### ASSIGNED TASK
Report every line below that carries the word "Collapse".

### SUPPLIED RECORDS
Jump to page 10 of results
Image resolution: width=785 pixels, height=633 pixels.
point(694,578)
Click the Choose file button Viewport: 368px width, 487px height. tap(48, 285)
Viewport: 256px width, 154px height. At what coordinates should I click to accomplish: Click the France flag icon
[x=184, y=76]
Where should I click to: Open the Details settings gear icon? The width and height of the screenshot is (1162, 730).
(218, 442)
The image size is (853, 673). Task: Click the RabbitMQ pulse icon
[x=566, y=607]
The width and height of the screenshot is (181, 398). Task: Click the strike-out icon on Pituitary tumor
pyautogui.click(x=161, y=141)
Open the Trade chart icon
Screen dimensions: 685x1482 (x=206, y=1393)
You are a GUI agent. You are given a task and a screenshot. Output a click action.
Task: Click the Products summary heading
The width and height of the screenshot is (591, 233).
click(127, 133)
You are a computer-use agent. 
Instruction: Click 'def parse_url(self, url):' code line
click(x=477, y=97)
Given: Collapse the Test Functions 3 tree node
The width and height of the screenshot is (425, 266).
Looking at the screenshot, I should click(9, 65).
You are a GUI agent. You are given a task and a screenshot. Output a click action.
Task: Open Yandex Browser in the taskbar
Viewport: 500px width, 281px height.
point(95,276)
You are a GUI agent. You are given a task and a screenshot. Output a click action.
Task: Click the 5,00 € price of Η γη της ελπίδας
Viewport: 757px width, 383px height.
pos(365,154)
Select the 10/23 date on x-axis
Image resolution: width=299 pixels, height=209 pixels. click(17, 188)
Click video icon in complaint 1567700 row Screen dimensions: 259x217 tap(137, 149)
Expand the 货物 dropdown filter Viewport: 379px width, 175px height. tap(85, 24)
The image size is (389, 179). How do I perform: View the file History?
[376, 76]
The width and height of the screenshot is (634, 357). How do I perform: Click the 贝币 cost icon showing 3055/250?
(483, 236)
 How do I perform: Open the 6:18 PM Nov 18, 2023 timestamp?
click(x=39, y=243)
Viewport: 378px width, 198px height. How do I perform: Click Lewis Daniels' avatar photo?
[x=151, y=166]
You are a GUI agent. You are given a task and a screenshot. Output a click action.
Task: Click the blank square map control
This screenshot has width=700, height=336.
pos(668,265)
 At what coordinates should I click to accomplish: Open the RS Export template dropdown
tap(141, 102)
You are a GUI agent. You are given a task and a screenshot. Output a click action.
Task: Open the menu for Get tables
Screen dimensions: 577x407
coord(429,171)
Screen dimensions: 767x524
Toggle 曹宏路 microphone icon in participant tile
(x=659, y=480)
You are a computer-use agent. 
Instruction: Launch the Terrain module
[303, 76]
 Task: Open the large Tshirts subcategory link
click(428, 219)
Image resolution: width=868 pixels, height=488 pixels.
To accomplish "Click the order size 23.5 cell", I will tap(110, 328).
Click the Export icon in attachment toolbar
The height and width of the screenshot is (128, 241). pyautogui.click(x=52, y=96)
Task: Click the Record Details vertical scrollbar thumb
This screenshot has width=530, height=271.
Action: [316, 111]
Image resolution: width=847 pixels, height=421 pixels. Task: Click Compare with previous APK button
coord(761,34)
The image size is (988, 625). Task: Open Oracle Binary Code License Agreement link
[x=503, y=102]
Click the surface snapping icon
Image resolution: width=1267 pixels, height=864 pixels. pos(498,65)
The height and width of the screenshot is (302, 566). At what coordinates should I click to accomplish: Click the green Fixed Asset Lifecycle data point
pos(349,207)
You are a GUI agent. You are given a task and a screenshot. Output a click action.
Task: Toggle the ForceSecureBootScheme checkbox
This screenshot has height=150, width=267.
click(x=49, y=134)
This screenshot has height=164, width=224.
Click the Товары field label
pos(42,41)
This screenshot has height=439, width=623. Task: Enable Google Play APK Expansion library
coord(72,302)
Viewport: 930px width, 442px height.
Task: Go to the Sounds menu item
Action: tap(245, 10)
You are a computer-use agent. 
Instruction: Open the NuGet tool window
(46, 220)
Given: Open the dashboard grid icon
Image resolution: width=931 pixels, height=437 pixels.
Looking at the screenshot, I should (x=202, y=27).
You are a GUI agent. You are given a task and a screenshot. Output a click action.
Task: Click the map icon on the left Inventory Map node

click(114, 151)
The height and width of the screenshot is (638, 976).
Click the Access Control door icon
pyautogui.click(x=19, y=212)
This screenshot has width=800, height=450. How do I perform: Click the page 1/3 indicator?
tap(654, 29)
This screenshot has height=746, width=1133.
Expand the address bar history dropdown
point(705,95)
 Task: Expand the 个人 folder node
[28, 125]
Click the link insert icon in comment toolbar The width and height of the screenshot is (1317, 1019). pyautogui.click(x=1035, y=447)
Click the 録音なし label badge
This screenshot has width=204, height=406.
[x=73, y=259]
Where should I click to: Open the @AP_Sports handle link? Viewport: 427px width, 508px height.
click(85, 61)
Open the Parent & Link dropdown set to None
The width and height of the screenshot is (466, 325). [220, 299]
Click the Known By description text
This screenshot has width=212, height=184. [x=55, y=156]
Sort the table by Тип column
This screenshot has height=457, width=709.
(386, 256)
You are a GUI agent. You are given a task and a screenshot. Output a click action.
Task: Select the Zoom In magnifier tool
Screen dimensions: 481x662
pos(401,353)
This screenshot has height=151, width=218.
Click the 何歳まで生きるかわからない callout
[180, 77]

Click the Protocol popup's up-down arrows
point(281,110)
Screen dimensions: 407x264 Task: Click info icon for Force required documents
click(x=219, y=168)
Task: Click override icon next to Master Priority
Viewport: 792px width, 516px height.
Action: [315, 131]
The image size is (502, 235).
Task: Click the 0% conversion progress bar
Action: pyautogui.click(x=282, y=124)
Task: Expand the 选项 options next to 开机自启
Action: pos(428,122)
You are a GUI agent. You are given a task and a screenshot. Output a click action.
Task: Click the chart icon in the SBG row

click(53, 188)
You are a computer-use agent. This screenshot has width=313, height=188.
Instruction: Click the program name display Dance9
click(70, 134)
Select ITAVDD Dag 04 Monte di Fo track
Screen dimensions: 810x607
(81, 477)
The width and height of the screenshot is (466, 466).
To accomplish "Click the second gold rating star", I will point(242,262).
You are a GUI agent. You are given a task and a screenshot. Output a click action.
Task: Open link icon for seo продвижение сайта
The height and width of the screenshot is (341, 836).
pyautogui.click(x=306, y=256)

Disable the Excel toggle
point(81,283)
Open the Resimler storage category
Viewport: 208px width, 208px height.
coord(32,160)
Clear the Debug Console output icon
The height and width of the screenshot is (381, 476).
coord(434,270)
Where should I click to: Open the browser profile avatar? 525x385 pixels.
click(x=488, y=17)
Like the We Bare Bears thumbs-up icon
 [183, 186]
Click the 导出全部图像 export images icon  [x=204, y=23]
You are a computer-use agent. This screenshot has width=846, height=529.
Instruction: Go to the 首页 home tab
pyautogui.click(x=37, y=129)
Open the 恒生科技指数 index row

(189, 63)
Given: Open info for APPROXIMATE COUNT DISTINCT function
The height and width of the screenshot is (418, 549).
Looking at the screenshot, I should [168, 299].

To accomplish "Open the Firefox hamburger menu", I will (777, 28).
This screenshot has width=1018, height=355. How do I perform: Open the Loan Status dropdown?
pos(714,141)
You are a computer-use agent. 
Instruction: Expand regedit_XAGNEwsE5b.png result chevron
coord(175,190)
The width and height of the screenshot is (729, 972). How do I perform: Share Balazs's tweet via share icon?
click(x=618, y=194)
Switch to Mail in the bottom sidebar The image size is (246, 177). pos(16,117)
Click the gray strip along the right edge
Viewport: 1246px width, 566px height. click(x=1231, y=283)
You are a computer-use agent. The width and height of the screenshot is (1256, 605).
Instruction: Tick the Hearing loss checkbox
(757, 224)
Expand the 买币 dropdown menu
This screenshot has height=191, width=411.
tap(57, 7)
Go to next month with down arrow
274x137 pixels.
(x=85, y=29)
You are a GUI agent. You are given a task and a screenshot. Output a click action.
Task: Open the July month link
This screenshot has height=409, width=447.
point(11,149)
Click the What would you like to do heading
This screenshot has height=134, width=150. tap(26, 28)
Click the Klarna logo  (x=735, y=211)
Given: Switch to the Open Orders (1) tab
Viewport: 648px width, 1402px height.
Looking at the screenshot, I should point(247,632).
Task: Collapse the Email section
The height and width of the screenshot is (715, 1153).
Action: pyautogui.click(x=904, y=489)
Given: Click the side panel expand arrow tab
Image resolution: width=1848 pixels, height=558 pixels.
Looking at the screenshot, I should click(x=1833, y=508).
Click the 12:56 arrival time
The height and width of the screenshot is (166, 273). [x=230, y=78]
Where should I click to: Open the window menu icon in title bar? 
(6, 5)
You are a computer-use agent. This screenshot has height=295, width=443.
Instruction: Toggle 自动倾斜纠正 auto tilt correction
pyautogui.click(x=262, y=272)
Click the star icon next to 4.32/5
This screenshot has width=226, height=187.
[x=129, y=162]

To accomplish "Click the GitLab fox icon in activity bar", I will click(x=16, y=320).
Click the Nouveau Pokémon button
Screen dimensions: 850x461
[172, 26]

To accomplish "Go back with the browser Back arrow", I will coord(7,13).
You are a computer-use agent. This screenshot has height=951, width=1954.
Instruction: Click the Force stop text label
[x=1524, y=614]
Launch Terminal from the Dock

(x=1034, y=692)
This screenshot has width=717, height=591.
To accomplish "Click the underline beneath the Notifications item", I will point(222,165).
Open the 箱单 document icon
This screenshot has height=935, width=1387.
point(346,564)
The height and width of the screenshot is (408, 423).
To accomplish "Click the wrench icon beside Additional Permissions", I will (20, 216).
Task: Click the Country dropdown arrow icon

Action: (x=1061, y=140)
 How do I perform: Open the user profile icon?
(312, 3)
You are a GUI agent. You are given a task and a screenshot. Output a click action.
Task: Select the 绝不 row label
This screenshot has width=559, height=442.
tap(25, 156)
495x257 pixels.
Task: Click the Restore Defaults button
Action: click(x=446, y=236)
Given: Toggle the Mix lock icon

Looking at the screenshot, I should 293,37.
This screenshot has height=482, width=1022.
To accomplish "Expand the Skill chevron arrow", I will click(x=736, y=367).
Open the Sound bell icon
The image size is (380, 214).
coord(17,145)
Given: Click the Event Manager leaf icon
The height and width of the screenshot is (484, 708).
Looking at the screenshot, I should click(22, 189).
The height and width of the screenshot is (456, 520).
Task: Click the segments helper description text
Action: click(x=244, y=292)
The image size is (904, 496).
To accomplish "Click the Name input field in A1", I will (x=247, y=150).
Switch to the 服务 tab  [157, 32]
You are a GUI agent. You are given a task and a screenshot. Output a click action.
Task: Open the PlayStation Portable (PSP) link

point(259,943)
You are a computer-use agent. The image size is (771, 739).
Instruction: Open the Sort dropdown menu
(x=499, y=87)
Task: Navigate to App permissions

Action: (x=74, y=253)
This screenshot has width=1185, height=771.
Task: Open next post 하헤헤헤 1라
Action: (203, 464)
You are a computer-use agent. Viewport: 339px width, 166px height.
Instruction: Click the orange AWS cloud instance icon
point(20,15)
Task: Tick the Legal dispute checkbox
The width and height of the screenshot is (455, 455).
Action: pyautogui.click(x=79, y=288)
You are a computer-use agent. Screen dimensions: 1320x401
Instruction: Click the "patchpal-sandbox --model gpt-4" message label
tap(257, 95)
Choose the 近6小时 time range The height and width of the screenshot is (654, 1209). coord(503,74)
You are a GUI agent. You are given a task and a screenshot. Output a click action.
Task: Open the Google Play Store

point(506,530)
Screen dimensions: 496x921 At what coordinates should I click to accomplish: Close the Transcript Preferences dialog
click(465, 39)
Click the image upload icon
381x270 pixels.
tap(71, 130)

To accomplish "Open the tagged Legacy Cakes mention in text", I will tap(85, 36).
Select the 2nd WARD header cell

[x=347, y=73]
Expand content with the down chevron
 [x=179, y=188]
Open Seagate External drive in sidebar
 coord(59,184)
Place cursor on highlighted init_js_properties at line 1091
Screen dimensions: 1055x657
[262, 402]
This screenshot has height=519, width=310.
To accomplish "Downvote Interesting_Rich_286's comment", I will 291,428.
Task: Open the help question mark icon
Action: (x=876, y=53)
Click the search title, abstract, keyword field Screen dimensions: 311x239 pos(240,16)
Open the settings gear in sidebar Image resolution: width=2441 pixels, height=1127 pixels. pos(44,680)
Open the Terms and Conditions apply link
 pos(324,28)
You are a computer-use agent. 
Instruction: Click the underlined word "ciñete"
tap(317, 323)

### EXPECTED OUTPUT
Given: Collapse the Test Functions 3 tree node
Task: Collapse the Email section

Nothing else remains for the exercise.